**PROBLEM DETAILS:** A word-for-word copy of the data is what's wanted; pictures stay out of it.

**RECORDS FOR THIS EXERCISE:**

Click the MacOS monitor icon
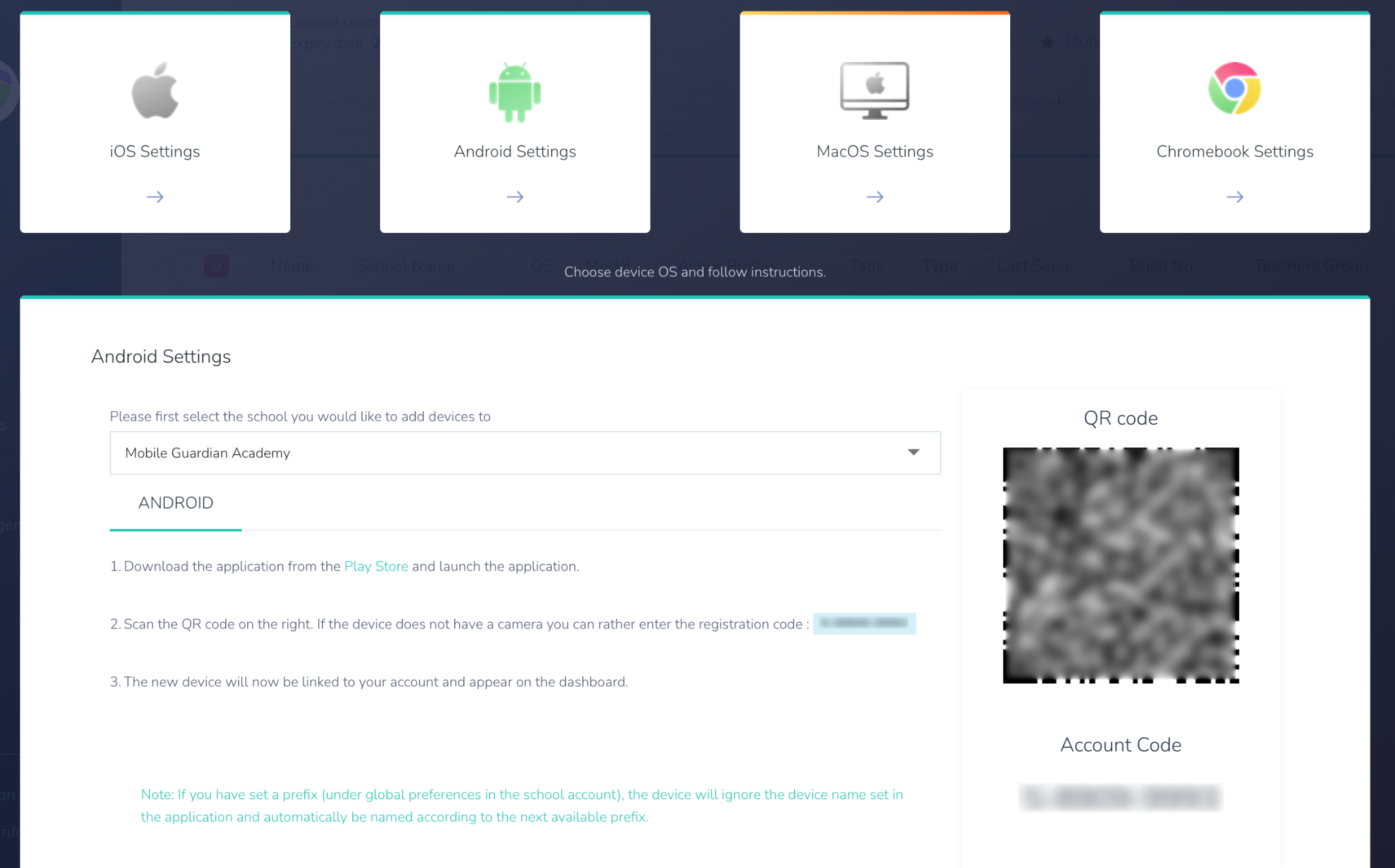 (875, 91)
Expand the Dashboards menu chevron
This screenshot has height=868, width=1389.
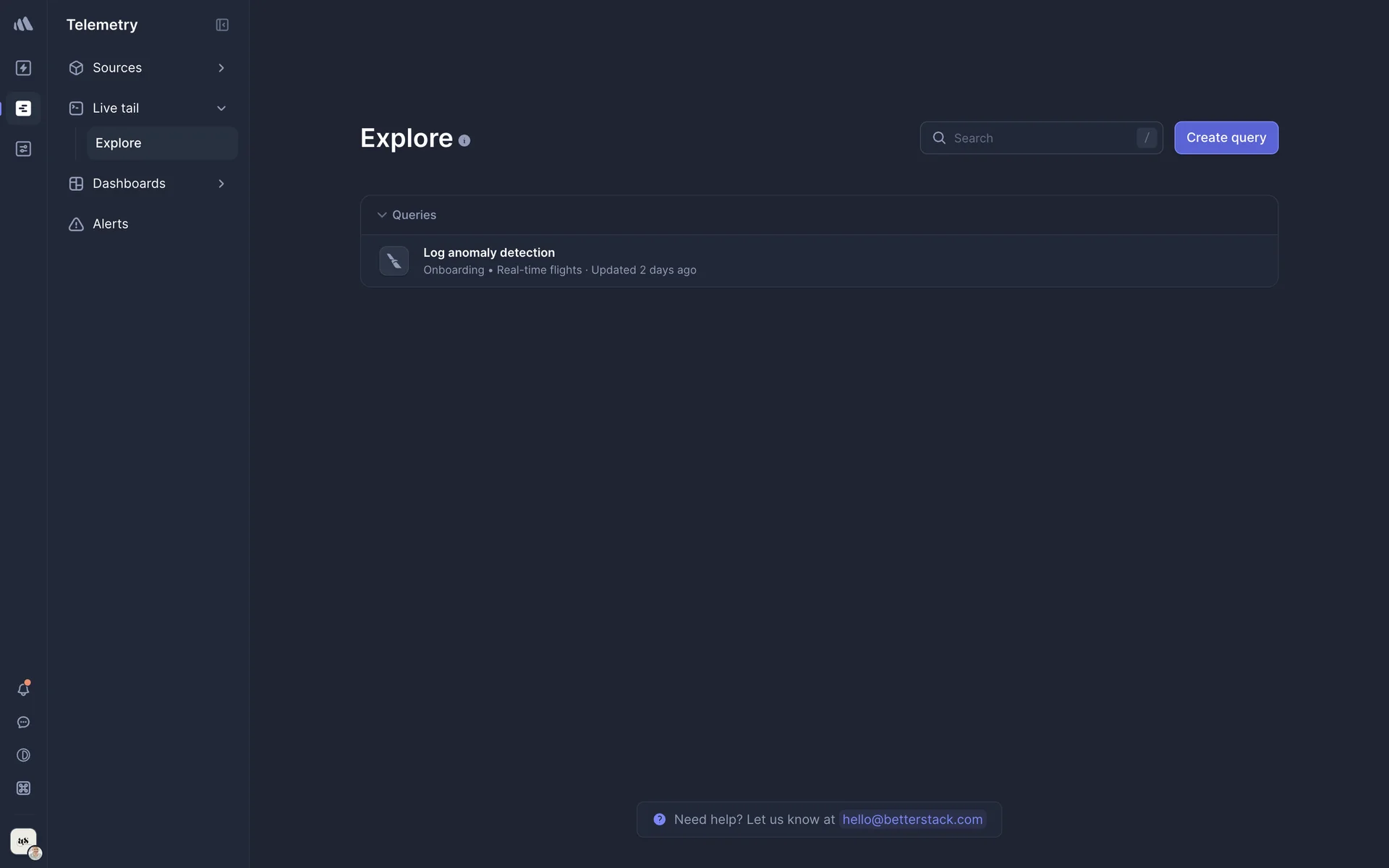[221, 184]
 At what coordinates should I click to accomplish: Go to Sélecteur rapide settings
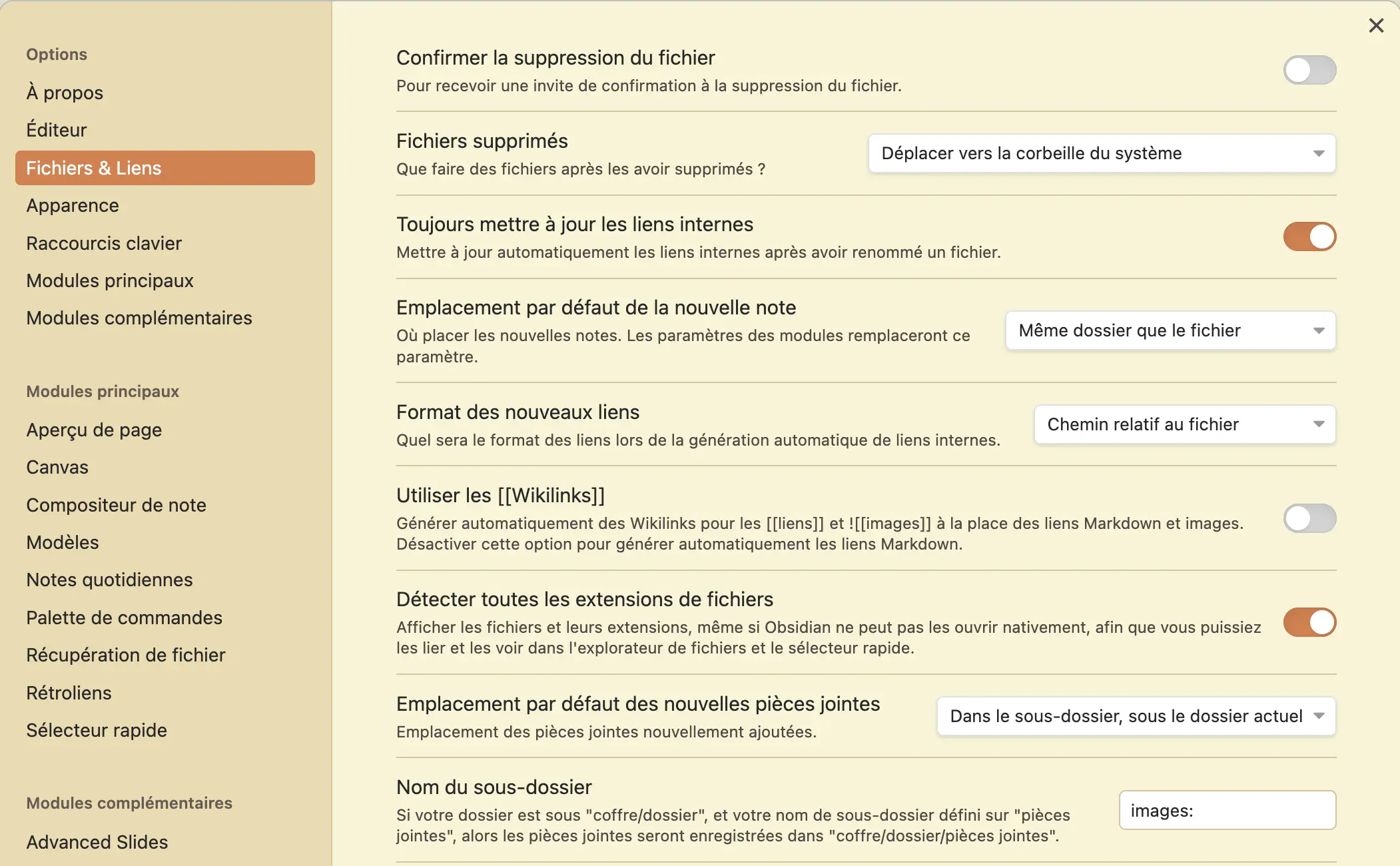pyautogui.click(x=97, y=730)
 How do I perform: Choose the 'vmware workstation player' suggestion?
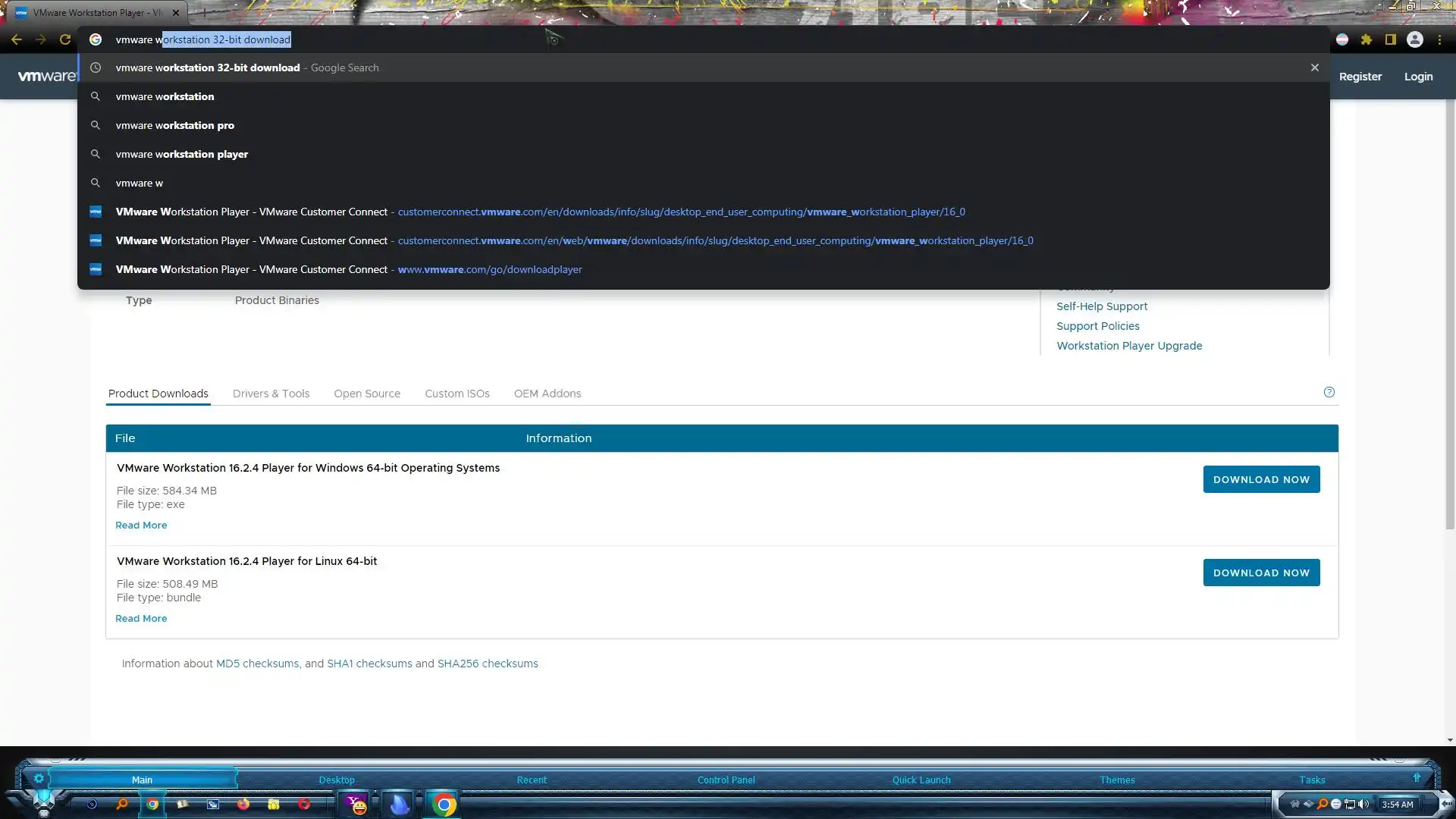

**ANSWER BOX:**
Click the MacOS monitor icon
 (875, 91)
Expand the Dashboards menu chevron
This screenshot has height=868, width=1389.
[221, 184]
 At what coordinates should I click to accomplish: Go to Sélecteur rapide settings
pyautogui.click(x=97, y=730)
 How do I perform: Choose the 'vmware workstation player' suggestion?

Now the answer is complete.